Academic impact will be large due to the work's interdisciplinarity as detailed in the Academic Beneficiaries section. This will manifest itself in several ways: 1) The work will contribute to scientific advancement, providing new knowledge with relevance in several overlapping fields and disciplines. 2) The work will stimulate international collaboration via the link with Prof Grimm of Humboldt University and via the involvement of Dr Ling as RA. Dr Ling maintains strong links with the prestigious Shanghai institute where he completed his PhD, and may eventually return to China as an independent research leader (whereupon we would expect to maintain collaborative links). 3) The work will contribute to the health of UK plant science due to publicity surrounding the project, the interactions it will foster, and by our hosting of visitors from schools as this will generate enthusiasm for plant biology. 4) The work will deliver highly-trained individuals who will also contribute to the health of UK plant science. Training will result not only from the direct involvement of the research staff but also from Prof Jarvis' supervision of PhD and MSc students who will work on projects related to the proposed work and have daily interaction with the staff.

Our work may have agricultural, commercial and societal impact. It may enable the manipulation of chromoplast development during fruit ripening in crops like tomato, bell pepper and citrus, which are rich in carotenoid pigments of dietary importance. By altering SP1 expression, we might accelerate or inhibit fruit ripening or otherwise alter fruit properties. Thus a preliminary patent application has been filed. We will begin to explore these possibilities using tomato as a model. We also plan to apply for Pathfinder and Follow-On Funding to further develop these commercial ideas. In the longer term our work may facilitate improved adaptation of crops to the environment, as preliminary data suggest that SP1 acts in stress responses, perhaps through effects on photosynthetic performance. Stresses like salinity and drought are major limits on crop yield across the world, which may become more prominent in the future due to climate change.
Unforeseen benefits may arise in the future due to the fundamental importance of the area in which the project is focused: chloroplasts are the site of photosynthesis and synthesize a diversity of products (e.g. starch, amino acids, fatty acids), many of which are vital in mammalian diets. Plastids offer many possibilities for industrial exploitation. Raw materials for biofuel production are derived largely via the actions of plastids. Chloroplasts dominate plant cells enabling foreign proteins to be expressed at very high levels in plastids; greater understanding of plastid biology may facilitate their use as bioreactors. New knowledge on plastids may even have medical applications, as apicomplexan parasites (e.g. malaria) contain a relict plastid. Moreover, our work on SP1 may elucidate related processes in mitochondrial biogenesis; significantly, mitochondria and the ubiquitin proteasome system are both implicated in ageing and neurodegenerative diseases.
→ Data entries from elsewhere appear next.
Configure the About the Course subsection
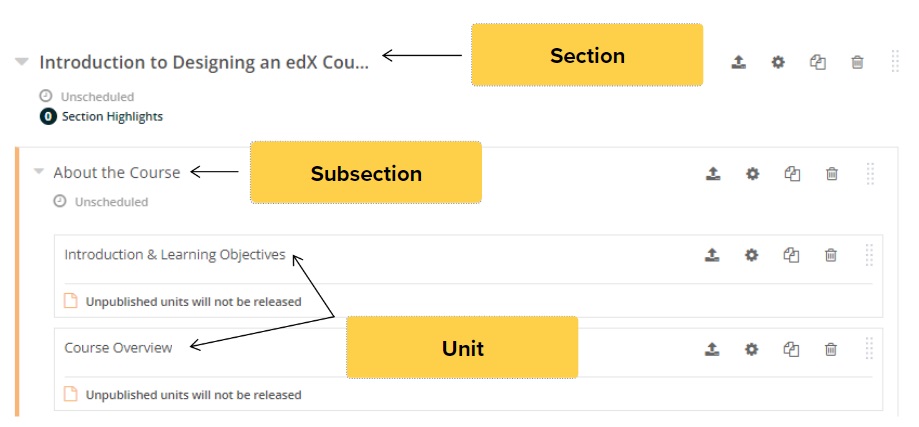The width and height of the screenshot is (919, 427). coord(752,173)
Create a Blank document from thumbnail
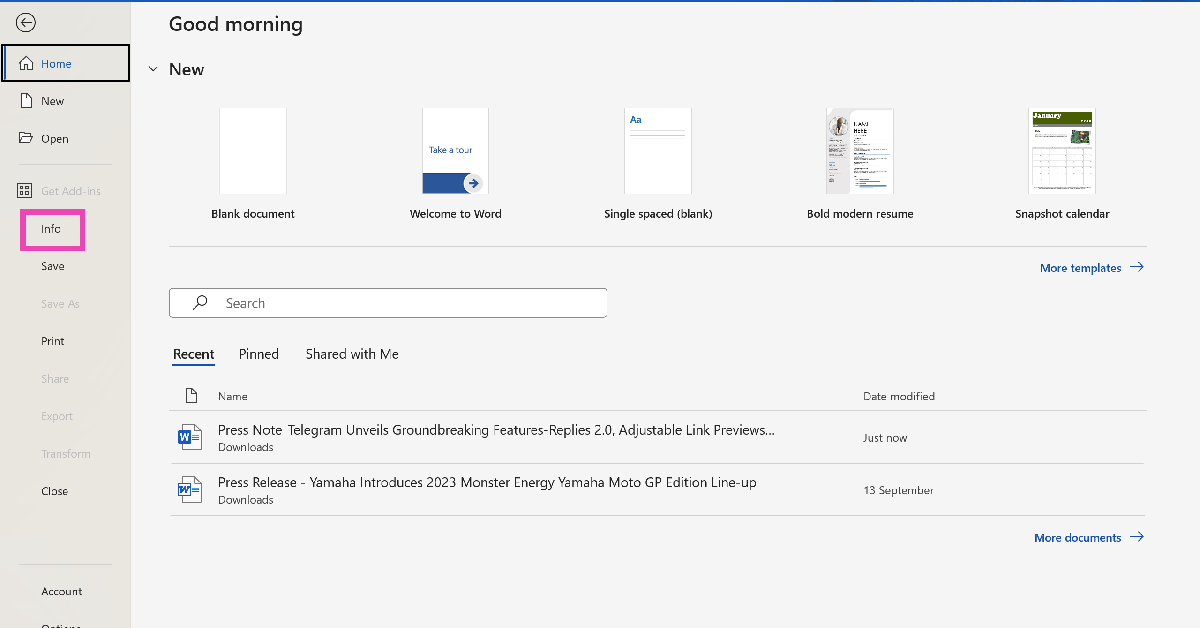Image resolution: width=1200 pixels, height=628 pixels. coord(253,151)
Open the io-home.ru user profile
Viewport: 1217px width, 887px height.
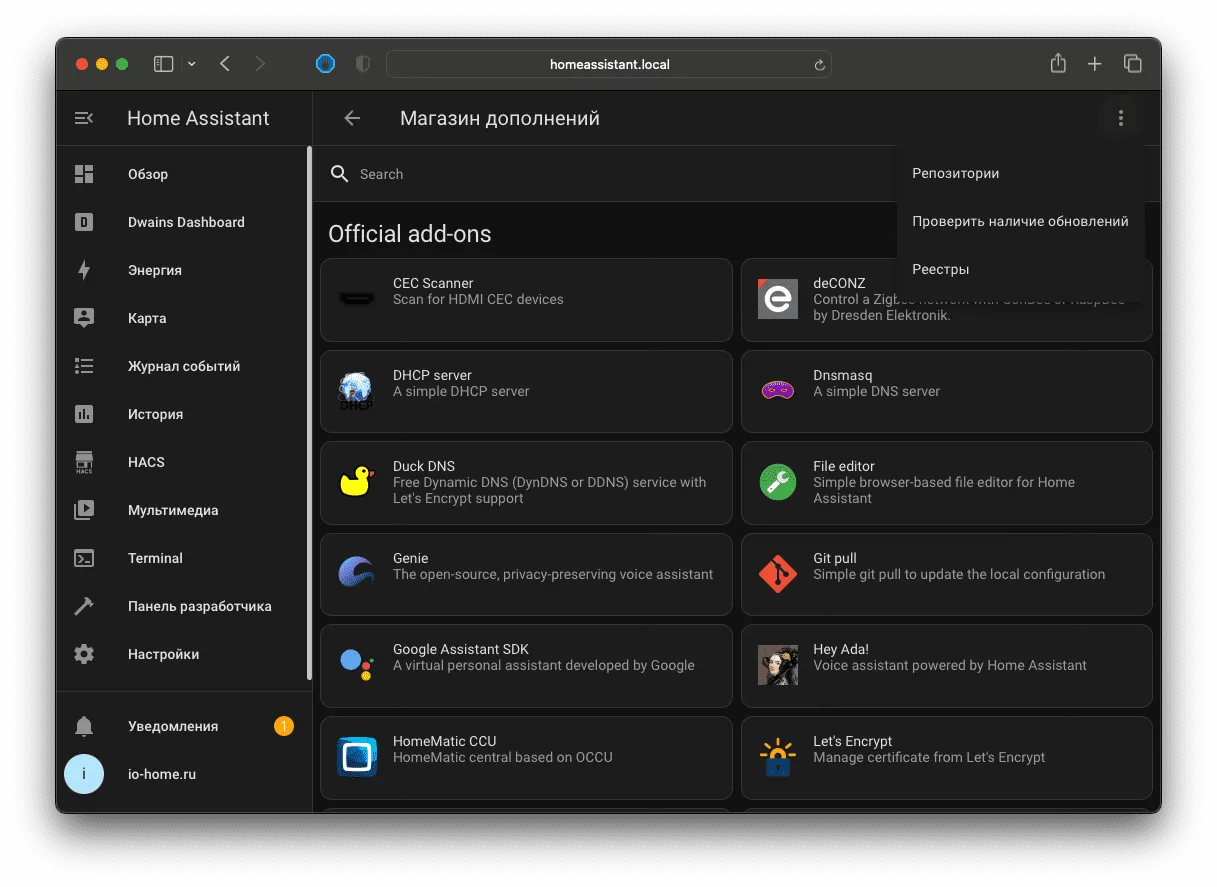[184, 774]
The general public and schools will benefit as we will engage with them in various ways. We will develop a schools engagement activity on Chloroplast Biology as part of a two-day event entitled Dynamic DNA organized by GENIE, a Centre for Excellence in Teaching and Learning at the University. Through the University's Botanic Garden (which receives 40k visitors annually) we will contribute to a publicly-circulated newsletter, deliver a public lecture on project-related topics, prepare a display board for placement at the gardens, and contribute to well-attended educational activities for local schools. Finally, we will continue to accept visitors into our lab via different schemes (e.g. sixth-formers funded by the Nuffield Foundation) and engage the media via the University Press Office.